A hospital, with health care information systems is one case of a security critical environment. It is one of the few environments, in which a confidentiality breach, wrong information or even a relatively minor loss of access to information may be life-threatening. Security is therefore an important issue which encompasses all aspects of the organization, from patient and staff safety to deeply personal information about staff and patients that is distributed throughout the organization. Due to the widespread use of the database technology, database security plays today a significant role in the overall security of health care information systems.

The development of a secure database for health care information system requires an appropriate multiphase design methodology which will guide the steps of the development and will provide tools supporting the automatic execution of some steps. The proposed methodology and security policy helps ensure all three aspects of security (secrecy, confidentiality and availability), without introducing significant overheads. It is based on the integration of mandatory and discretionary security policies and takes security into consideration from the very first steps of the design.
The choice of an appropriate security policy and a suitable secure database design methodology is crucial in each of health care environments. The two most well known proposals for the database security policies are the mandatory and the discretionary ones. Discretionary security policies govern the access of users to the information on the basis of the user’s identity and the rules specifying, for each user and each object in the system, the types of access the user is allowed on the object. Discretionary security policies are flexible and suitable for a variety of implementations. However, they provide insufficient control of the information flow (e.g. they are vulnerable to malicious attacks such as the Trojan Horses). On the other hand, mandatory security policies provide a high level of certification for security, based on the use of unforgeable security labels, which are assigned both to users and data. Thus, they allow one to track the flow of information. They are however mainly suitable to certain kinds of environments where the users and the objects can be easily classified (i.e. the military one).

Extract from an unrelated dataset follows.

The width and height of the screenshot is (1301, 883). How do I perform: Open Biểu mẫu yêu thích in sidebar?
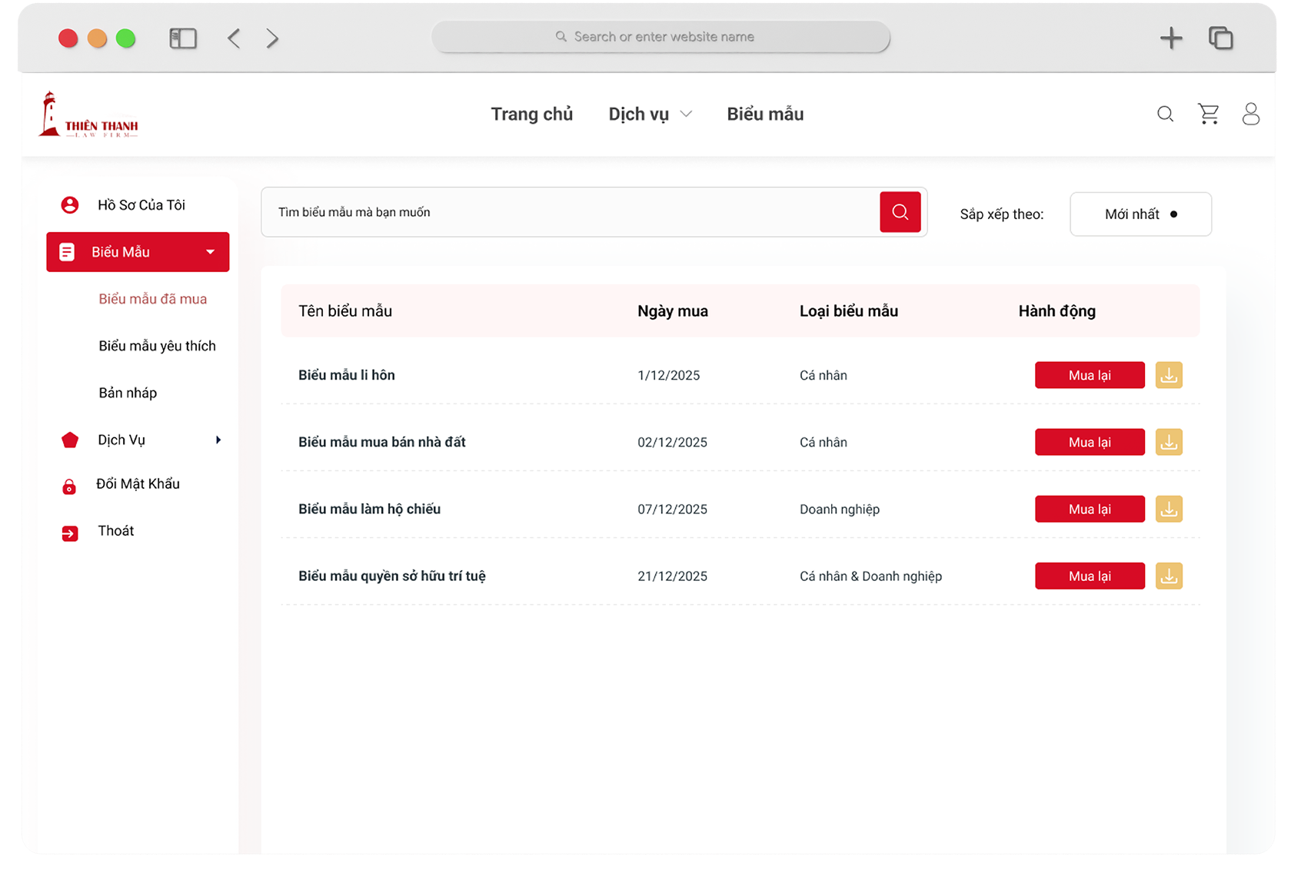point(157,346)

None of these two major policies are sufficient by itself to cover the security needs of the health care environments. Hence, it has been necessary to propose a new security policy, which has been based on the integration of mandatory and discretionary control policies. In order to maximize the effectiveness and decrease the complexity of implementing this policy, a step by step design methodology with integrated security has been proposed. In particular, the responsibility of the role in the application determines the security label (clearance) of the user role. The security label (classification) of the data represents its level of sensitivity. The user roles are assigned a node at the user role hierarchy (URH). Then, beginning from the lower level of the hierarchy, the data items are assigned a security label equal to that of the users that must be cleared to access it. In the end, the security requirements are examined. This may lead to fragmentation of some relations and/or upgrading (since we support tuple level granularity). It must be noted that polyinstantiation - which is a characteristic of the multilevel security policy - is supported only in the form of cover stories. This is possible, due to the support of the write down mechanism (with no fear of inference), which is essential for the hospital environment.